+++ Data under study
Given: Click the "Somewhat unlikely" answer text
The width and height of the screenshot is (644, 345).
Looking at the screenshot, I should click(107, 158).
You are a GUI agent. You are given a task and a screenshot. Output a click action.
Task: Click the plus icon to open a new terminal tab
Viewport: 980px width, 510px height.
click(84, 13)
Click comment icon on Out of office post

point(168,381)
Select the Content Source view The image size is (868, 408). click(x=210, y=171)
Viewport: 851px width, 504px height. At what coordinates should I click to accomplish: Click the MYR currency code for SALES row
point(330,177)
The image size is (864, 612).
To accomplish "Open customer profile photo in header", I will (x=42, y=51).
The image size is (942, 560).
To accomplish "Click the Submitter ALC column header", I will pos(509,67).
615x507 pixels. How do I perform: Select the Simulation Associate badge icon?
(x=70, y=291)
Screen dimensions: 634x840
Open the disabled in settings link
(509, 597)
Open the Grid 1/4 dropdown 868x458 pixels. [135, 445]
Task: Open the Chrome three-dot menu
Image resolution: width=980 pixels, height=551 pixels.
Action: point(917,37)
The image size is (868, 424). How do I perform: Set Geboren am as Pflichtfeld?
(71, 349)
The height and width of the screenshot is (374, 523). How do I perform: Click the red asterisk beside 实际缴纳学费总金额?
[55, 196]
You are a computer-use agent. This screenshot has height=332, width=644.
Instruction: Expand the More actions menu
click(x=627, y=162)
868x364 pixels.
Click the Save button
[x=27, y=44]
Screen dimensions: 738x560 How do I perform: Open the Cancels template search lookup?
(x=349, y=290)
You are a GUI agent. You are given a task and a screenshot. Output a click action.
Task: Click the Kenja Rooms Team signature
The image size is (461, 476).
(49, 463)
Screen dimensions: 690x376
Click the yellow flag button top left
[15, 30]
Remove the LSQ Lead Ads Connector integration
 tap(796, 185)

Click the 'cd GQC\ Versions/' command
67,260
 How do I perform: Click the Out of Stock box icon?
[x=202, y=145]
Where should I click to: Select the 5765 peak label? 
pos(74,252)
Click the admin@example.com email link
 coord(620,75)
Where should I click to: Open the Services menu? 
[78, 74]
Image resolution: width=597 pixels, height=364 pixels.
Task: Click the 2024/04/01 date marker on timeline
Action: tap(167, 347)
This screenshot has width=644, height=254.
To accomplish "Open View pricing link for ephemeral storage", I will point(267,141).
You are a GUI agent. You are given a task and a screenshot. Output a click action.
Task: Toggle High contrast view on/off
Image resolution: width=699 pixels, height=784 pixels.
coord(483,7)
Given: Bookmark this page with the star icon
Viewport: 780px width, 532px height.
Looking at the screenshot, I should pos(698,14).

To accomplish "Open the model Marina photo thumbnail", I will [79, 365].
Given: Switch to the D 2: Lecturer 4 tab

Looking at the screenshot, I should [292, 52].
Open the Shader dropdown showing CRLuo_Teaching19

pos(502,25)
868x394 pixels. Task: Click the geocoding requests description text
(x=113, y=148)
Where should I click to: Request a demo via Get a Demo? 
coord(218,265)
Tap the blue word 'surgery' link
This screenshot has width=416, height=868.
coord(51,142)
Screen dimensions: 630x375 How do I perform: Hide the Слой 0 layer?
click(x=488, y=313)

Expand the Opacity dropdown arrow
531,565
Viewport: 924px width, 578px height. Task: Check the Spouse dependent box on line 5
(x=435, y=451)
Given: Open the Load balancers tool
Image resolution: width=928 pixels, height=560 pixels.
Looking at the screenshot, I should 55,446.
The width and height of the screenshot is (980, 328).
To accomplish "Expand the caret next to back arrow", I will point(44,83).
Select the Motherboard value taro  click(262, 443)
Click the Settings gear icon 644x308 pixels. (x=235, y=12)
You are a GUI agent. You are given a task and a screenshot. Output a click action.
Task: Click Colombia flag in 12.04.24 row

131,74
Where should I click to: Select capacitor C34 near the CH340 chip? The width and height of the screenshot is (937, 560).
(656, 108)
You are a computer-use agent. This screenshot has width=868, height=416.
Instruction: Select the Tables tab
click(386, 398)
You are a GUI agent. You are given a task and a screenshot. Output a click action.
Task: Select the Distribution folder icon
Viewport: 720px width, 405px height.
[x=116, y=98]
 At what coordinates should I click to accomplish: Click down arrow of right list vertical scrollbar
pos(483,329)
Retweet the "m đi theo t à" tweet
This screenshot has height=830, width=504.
++++++
**What to work on**
Take every line from the data above that holds "photo" and copy it out.

**Solution to this task**
To accomplish "Open customer profile photo in header", I will (x=42, y=51).
To accomplish "Open the model Marina photo thumbnail", I will [79, 365].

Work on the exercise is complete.